- **Provided text**

The Reproduction Right
The reproduction right gives the copyright owner the exclusive right to make copies of his work. For example, if you own a copyright in a sound recording, you have the exclusive right to make copies of the sound recording through CDs, cassette tapes or by any other means.
For composers of music, the reproduction right is limited by the right of others to make a sound recording once a composer has recorded and distributed copies of his composition. We will talk more about this limitation under the mechanical license section.
For performers who own a copyright in the sound recording, the reproduction right gives the exclusive right to prevent duplication of the sound recording. However, the copyright owner cannot prevent an imitation. The owner of the copyright cannot prevent somebody from gathering their own artists, equipment and engineers and recording the same song to sound exactly like the earlier recording. This might be the reason many record contracts have provisions requiring performers to agree to work for that label exclusively for a specified number of years.
The Adaptation Right
The adaptation right gives the copyright owner the exclusive right to create derivative works. A derivative work or an adaptation is a new work based on an existing work. For example, if someone uses melodies from one composition in another composition, the adaptation right is implicated. The person using the piece from the existing composition needs permission from the original composer.
Music sampling is an example of a derivative use of older works. However, sampling is a controversial practice. Many samplers may argue that they do not need licenses to sample especially when they are sampling a very small portion of a recording and the original music cannot be recognized in the sampled work.
The few courts that have dealt with the issue have treated sampling of musical compositions different from sampling of sound recordings. While sampling very small portions of a composition has been held to be permissible, sampling of even small portions of sound recordings has not. However, the law in this area is far from settled. Samplers unable to obtain license are faced with three options: do not sample, assert fair use or claim that the use is de minimis use i.e. that the use is so small that it is permissible under the law. The test for de minimis use is whether the audience can identify the original work in the sampled work.
The Distribution Right
Only the copyright owner or a person authorized by him has a right to distribute copies of the work. For example, only the owner of the copyright in a sound recording can sell or authorize others to sell CDs containing the sound recording.

- **Provided material**
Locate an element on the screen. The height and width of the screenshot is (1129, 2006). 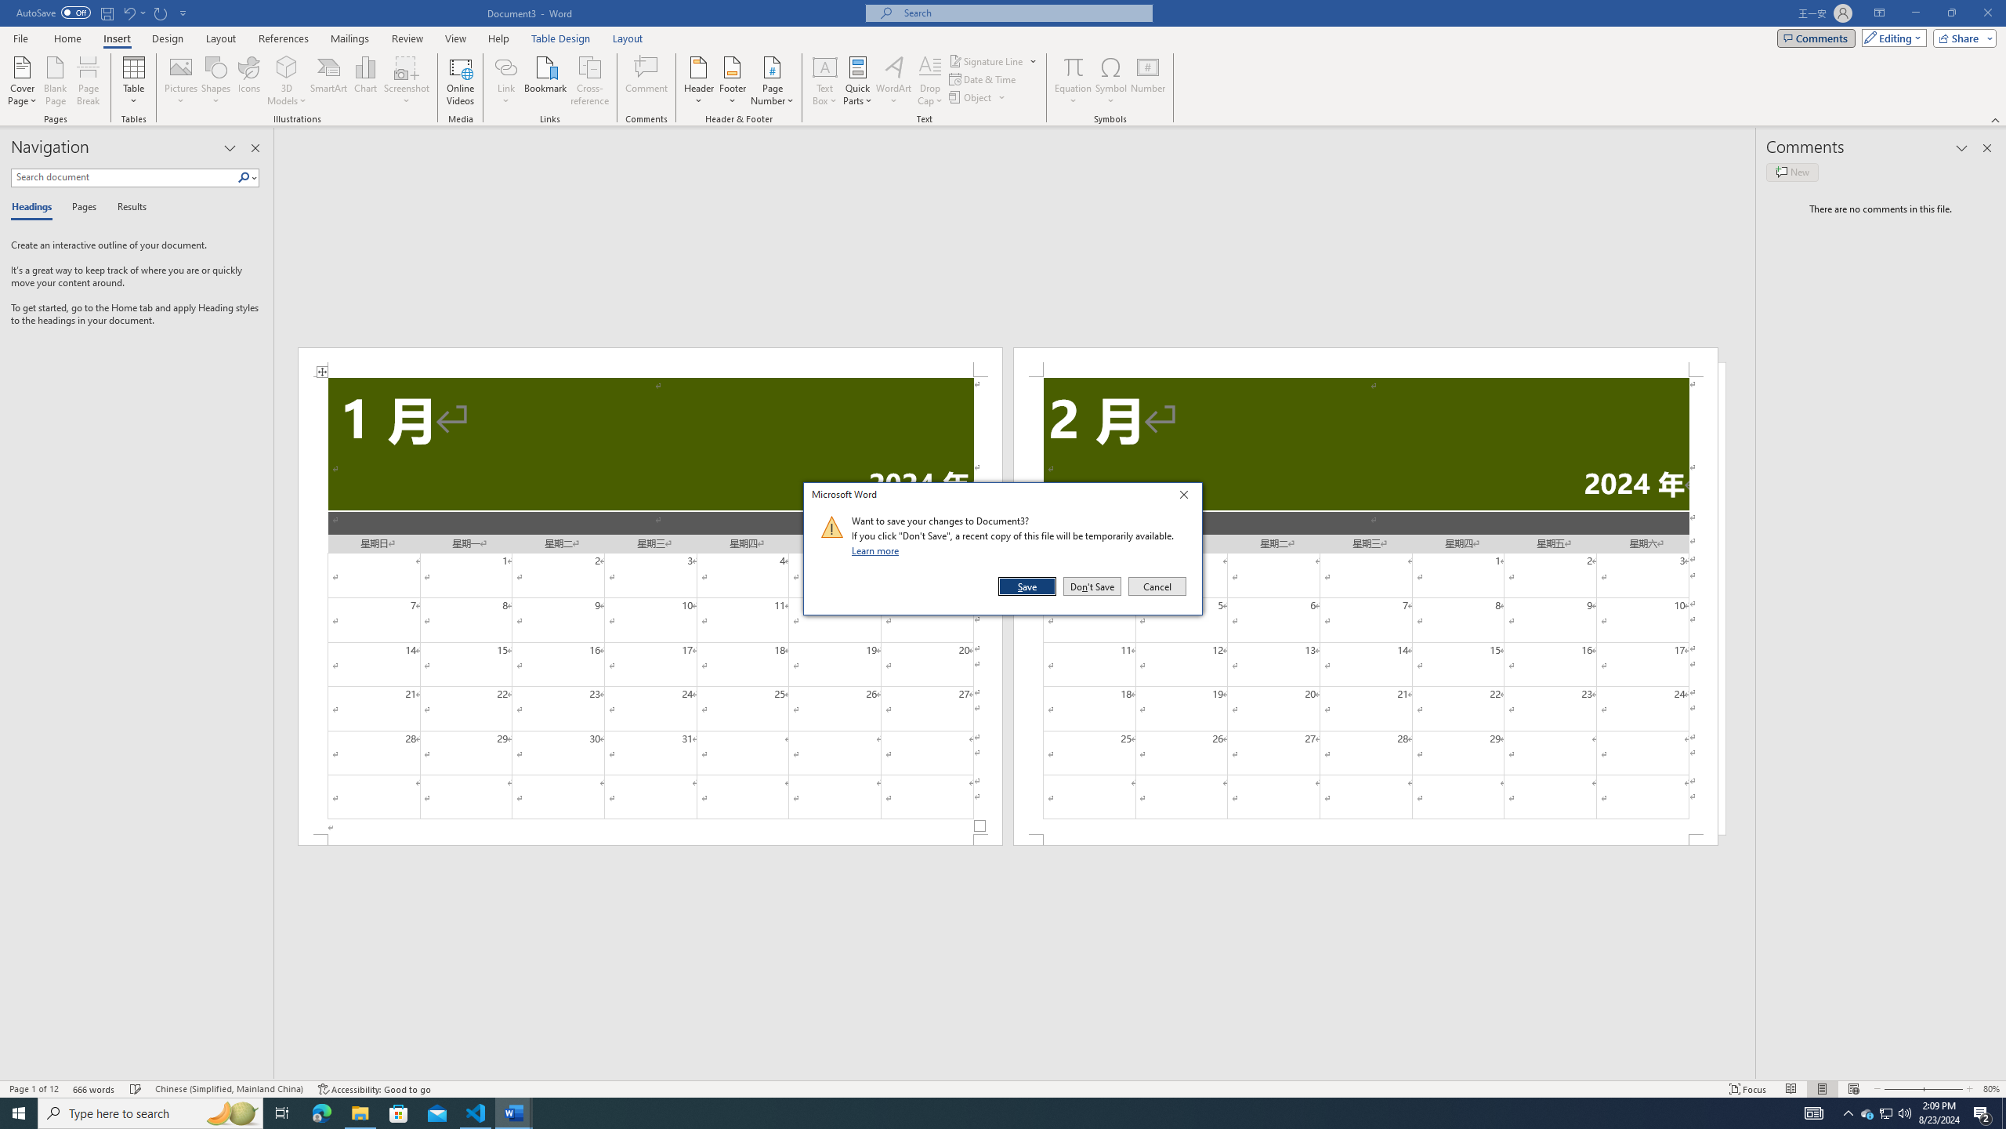
'Signature Line' is located at coordinates (993, 60).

- **Actions to take**
a: In the text on copyright rights, what is the test for de minimis use?
b: Quote everything from "For performers who" down to "number of years." in the text on copyright rights.

- **Per-task outputs**
a: The test is whether the audience can identify the original work in the sampled work.

b:
For performers who own a copyright in the sound recording, the reproduction right gives the exclusive right to prevent duplication of the sound recording. However, the copyright owner cannot prevent an imitation. The owner of the copyright cannot prevent somebody from gathering their own artists, equipment and engineers and recording the same song to sound exactly like the earlier recording. This might be the reason many record contracts have provisions requiring performers to agree to work for that label exclusively for a specified number of years.